=== TO DO ===
Give the listing as a Markdown table with columns headed Row and Line, numbering each row and leaving out blank lines. Begin at the line that contains "Forum Biancoceleste [menuitem] (206, 538)" and stop after the line that contains "Calciomercato [menuitem] (189, 556)".

=== TASK INPUT ===

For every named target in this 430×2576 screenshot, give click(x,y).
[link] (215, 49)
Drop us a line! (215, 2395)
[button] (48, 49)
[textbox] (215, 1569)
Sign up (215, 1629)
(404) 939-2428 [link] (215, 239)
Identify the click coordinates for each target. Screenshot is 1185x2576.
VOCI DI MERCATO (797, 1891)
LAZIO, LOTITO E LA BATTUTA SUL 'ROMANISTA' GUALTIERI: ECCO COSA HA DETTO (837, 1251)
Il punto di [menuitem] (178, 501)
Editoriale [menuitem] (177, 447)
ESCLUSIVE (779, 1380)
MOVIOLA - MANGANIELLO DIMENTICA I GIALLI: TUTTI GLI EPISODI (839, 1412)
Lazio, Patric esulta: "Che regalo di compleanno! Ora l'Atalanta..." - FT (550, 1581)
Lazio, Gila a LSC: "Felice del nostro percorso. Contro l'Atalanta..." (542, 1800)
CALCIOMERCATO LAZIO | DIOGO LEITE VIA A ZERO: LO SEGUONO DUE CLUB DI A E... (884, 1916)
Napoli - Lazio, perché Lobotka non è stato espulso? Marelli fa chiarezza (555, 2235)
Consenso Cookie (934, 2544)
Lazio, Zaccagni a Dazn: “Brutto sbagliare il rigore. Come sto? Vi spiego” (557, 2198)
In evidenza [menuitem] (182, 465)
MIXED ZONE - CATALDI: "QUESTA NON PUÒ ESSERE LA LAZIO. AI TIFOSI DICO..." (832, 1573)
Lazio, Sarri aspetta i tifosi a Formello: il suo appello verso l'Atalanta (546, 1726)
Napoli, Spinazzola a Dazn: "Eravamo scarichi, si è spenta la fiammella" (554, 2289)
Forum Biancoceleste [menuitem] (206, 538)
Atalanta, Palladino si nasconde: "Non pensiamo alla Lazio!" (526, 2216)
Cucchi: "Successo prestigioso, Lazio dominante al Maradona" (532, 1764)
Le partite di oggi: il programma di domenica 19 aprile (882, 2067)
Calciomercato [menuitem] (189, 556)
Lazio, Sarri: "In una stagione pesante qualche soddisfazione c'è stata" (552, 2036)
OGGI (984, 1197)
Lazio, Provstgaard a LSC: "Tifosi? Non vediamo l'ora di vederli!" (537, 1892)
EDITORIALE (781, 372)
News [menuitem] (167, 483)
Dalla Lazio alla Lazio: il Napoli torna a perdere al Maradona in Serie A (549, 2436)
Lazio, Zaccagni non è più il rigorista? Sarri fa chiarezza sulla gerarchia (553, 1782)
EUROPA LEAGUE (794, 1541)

=== EXERCISE RESULT ===
| Row | Line |
|---|---|
| 1 | Forum Biancoceleste [menuitem] (206, 538) |
| 2 | Atalanta, Palladino si nasconde: "Non pensiamo alla Lazio!" (526, 2216) |
| 3 | Cucchi: "Successo prestigioso, Lazio dominante al Maradona" (532, 1764) |
| 4 | Le partite di oggi: il programma di domenica 19 aprile (882, 2067) |
| 5 | Calciomercato [menuitem] (189, 556) |